Shapes That Go Together is a song by Norwegian band A-ha.

Background
When a new A-ha album did not appear, and solo albums began to be released, it was feared that this was to be A-ha's last song. Ironically entitled "Shapes That Go Together", there was a significant amount of discord within the band at the time of the song's release.

This single was the official song of the Paralympics '94 which was held at Lillehammer, Norway. The single was written by Magne Furuholmen and Pål Waaktaar, who from now onwards refers to himself as Paul Waaktaar-Savoy, produced by Christopher Neil and arranged by A-ha and Kjetil Bjerkestrand.

This song was released in February 1994. It reached #27 on the charts in the UK, and was in the charts for three weeks total. Also reached #57 in Germany, #28 in Poland and #15 in Denmark.

The band performed the song at the 1994 IRMA Awards in Dublin.

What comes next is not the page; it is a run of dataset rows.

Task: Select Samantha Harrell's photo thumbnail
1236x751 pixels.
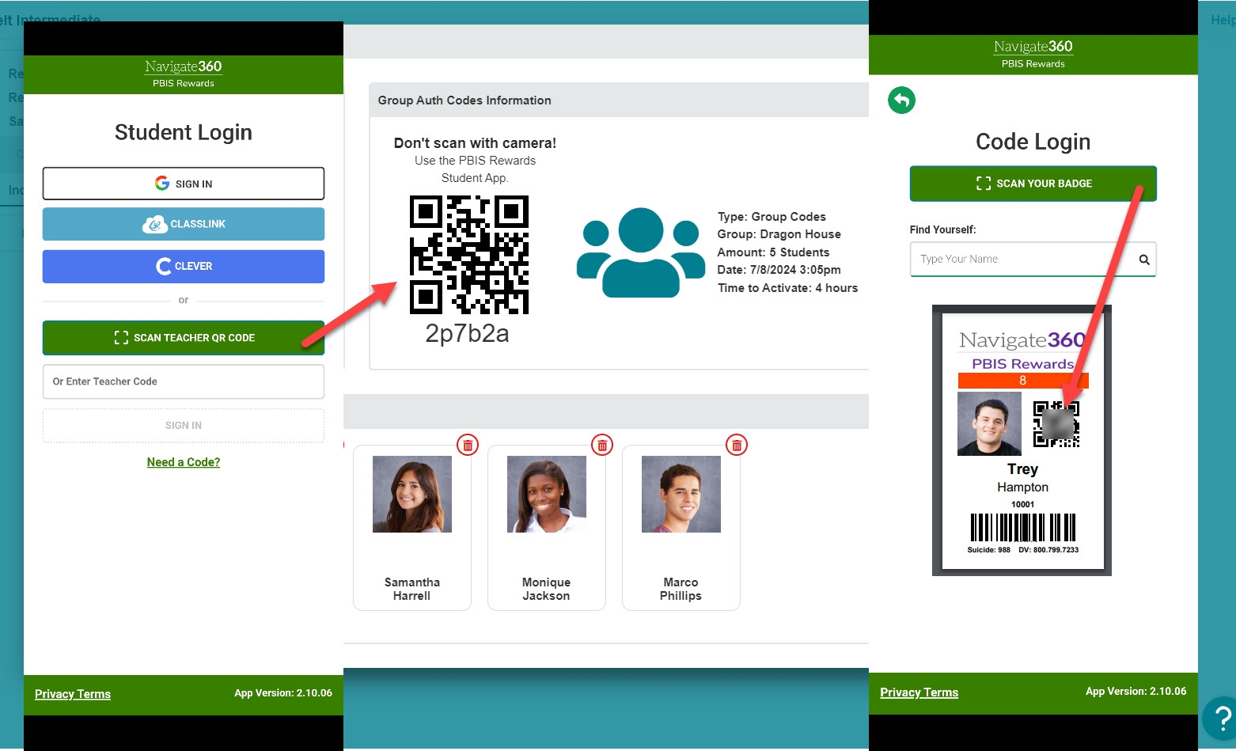Action: pos(412,494)
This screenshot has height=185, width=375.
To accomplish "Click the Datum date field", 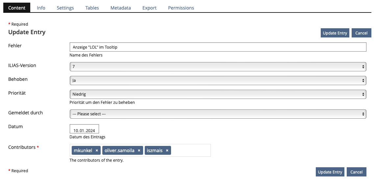I will (x=84, y=129).
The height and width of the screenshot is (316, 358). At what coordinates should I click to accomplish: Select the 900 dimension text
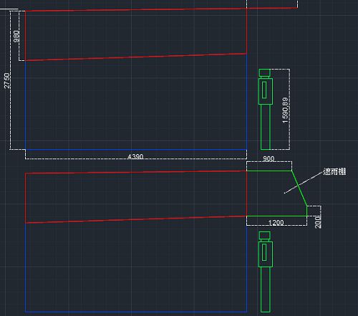tap(269, 159)
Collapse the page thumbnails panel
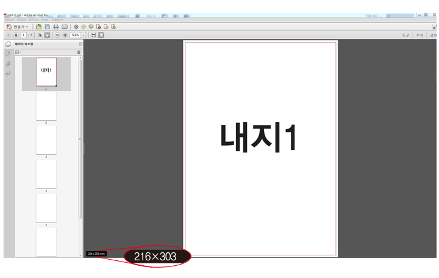The width and height of the screenshot is (439, 278). point(80,44)
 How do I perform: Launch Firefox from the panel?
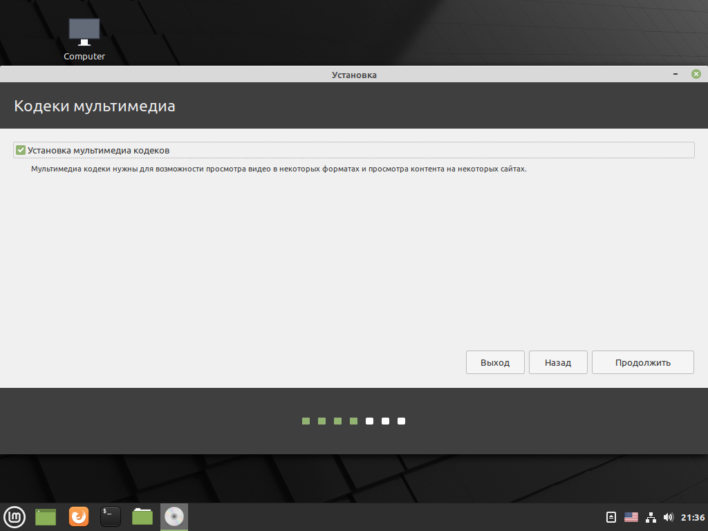pyautogui.click(x=79, y=516)
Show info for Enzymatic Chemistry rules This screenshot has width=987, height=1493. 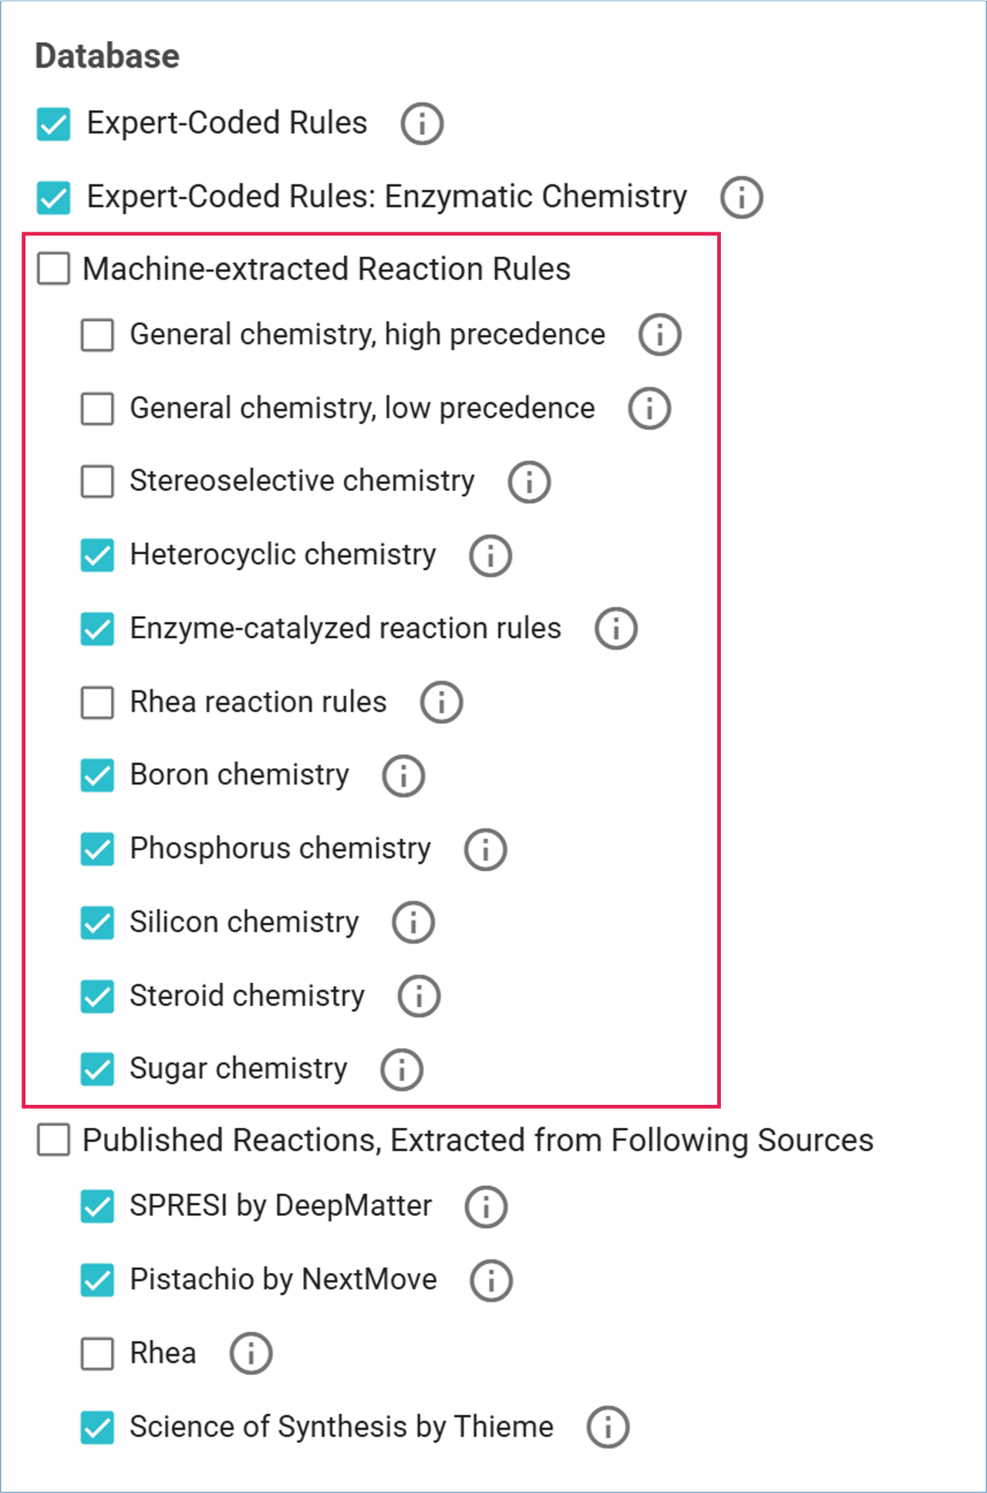tap(741, 198)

The single was not released on an album until 10 years later, when it was placed onto The Singles: 1984-2004 hits album and a year later appearing on the UK version The Definitive Singles Collection 1984-2004 which is practically the same album with just a few track differences. The song, as well as its B-side "Cold As Stone", is also placed in the new compilation 25.

The German-made disc is silver and green depicting the Paralympics emblem, while the A-ha-logo and track listings are printed in white letters. It has sold 275,000 copies worldwide.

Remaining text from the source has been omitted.